The opinion of the court was delivered, by
Woodward, J.The first trial of this cause resulted, on the 28th January 1852, in a verdict for the defendants below, now plaintiffs in error. On the 7th July 1852, the District Court, in which the trial and verdict occurred, set aside the verdict, and granted a new trial “ upon condition that plaintiff pay the costs of the term, the docket costs, defendant’s bill to be taxed by the prothonotary, and that plaintiff, within reasonable time, file of record in this case a specification of the amount or just balance of the claim alleged to be due from defendants.”
These were in the nature of conditions precedent, and it is a general principle that where the vesting of an estate, or the attaching of any right, depends on a condition precedent, the condition must happen or be performed before the estate or right can be enjoyed, and if performance lie wholly in the will of the grantee, and no time be fixed for it, the law gives him a reasonable time within which to perform. This rule was expressed in respect of one of the conditions, and it is to be implied in respect of the others. Without performance of the conditions prescribed, there was no new trial, and no performance was available that was not made within reasonable time. Especially was it the duty of a party who had thrown himself upon the discretion of the Court for deliverance from an adverse verdict, to be prompt and eager in the performance of every condition on which the court had suspended his relief.

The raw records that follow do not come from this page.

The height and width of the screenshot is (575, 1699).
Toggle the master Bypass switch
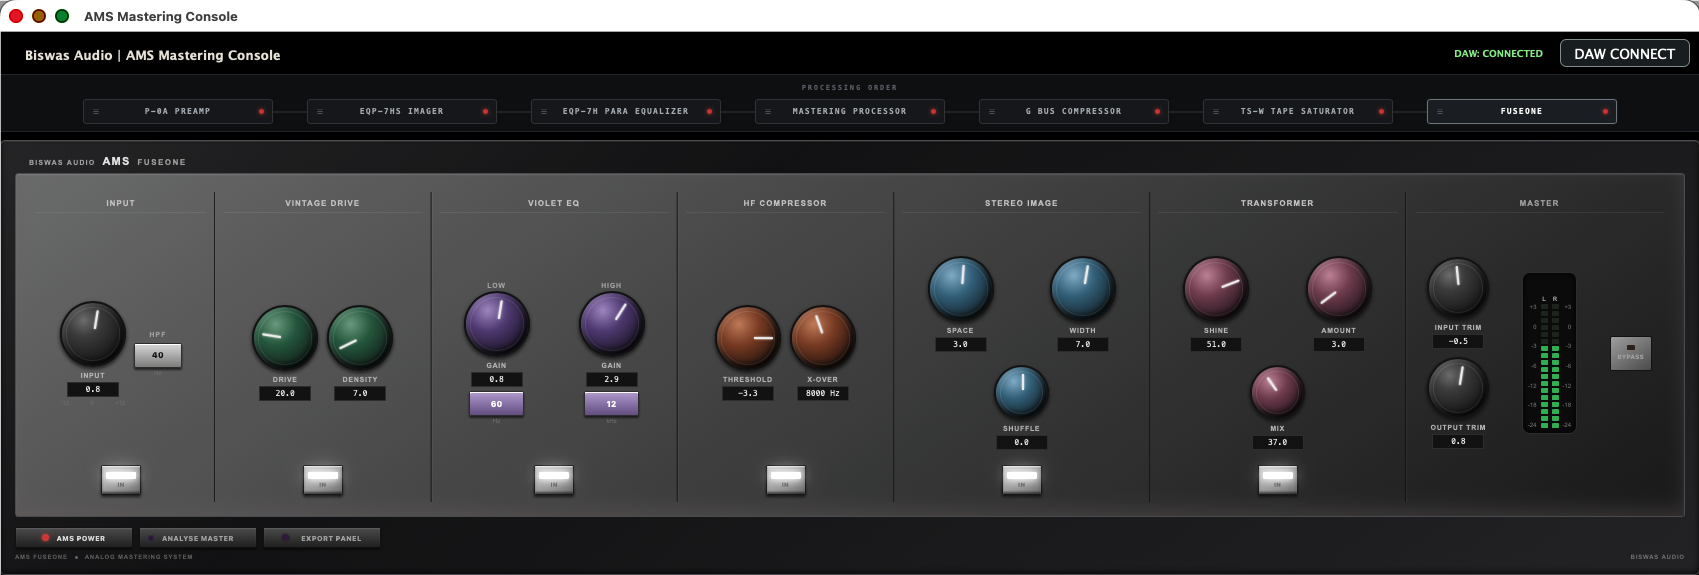[1631, 353]
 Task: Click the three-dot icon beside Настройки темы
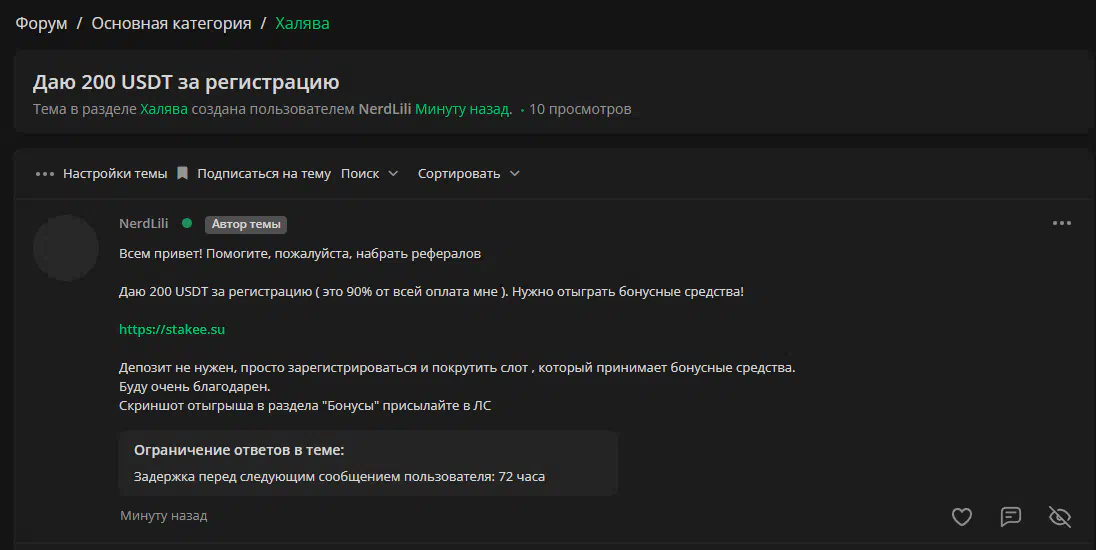click(x=45, y=173)
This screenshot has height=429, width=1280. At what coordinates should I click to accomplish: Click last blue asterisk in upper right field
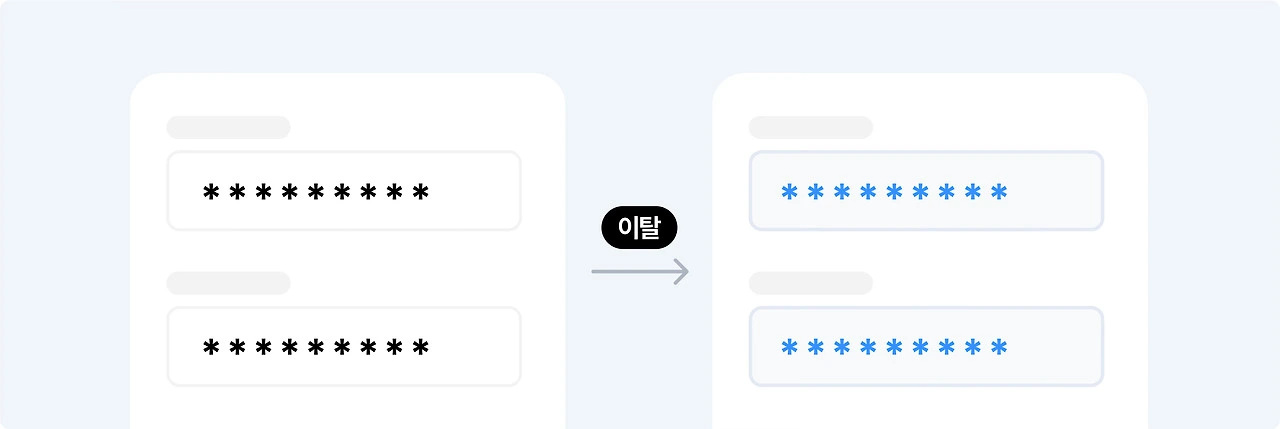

Yet it was not until the 11th June 1860 — near eight yeai-s from the date of the condition — that the costs were paid. If the plaintiff’s bill were not filed, the record costs could have been paid at any time. But in point of fact, the plaintiffs’ bill was filed on the 14th July 1852, and if not taxed by the prothonotary, it was the fault of the plaintiff, for as he was the party to except to the bill, it was his duty to secure a hearing for his exceptions. And though there was an attempt to comply with the other condition respecting a specification of claim, the paper *375filed 16th July 1852, claimed nearly double the sum that was recovered eleven years afterwards, and was withal so imperfect an exhibition of the plaintiff’s claim, that when the cause came on for trial in January 1863, the court had to make another order for a more specific statement.
We consider all this delay unreasonable. The inaction of the plaintiff imported rather an intention to abandon his new trial than to prosecute it, and the motion of the defendants, in September 1861, to rescind it ought to have been granted. Where the delay consists in not moving a cause to trial, it is chargeable alike to both parties, and therefore neither can impute laches'to the other, but here the first steps belonged to the plaintiff to take. The defendants could do nothing to speed a trial until the plaintiff performed the conditions he had been placed under, and failing to perform them in a reasonable time, he lost his right to a new trial.
But not only was the delay fatal to his right of new trial, bat also to his lien, to enforce which was the object of the action. The 24th section of the Mechanics’ Lien Law limits liens to five years, unless revived by scire facias, and although the issuing of a scire facias within the five years is sufficient to keep the lien alive, yet such scire facias must be “ duly prosecuted.” These are the very words used in the Act of 1834, in regard to liens of decedent’s debts, and from what has been said above, it is apparent the scire facias in this case was not duly prosecuted. The lien was filed in 1851, tried and defeated in 1852; a new trial granted on conditions, which were not performed fully until 1863. If the payment of costs in 1860 be regarded as full performance, that was a delay of near eight years, a,nd was not due prosecution. The lien, therefore, as well as the right to a new trial were gone.
It would be an intolerable practice to let a lien lie so long, apparently dead and abandoned, and then after witnesses, books, and papers were scattered, to start it into new life, and enforce it against parties who could not be expected to retain the means of defence. '
The judgment is reversed, and the overruling of the motion of defendants’ counsel of September 28th 1861, is set aside, and said motion is granted, and judgment is here entered for defendants in pursuance thereof.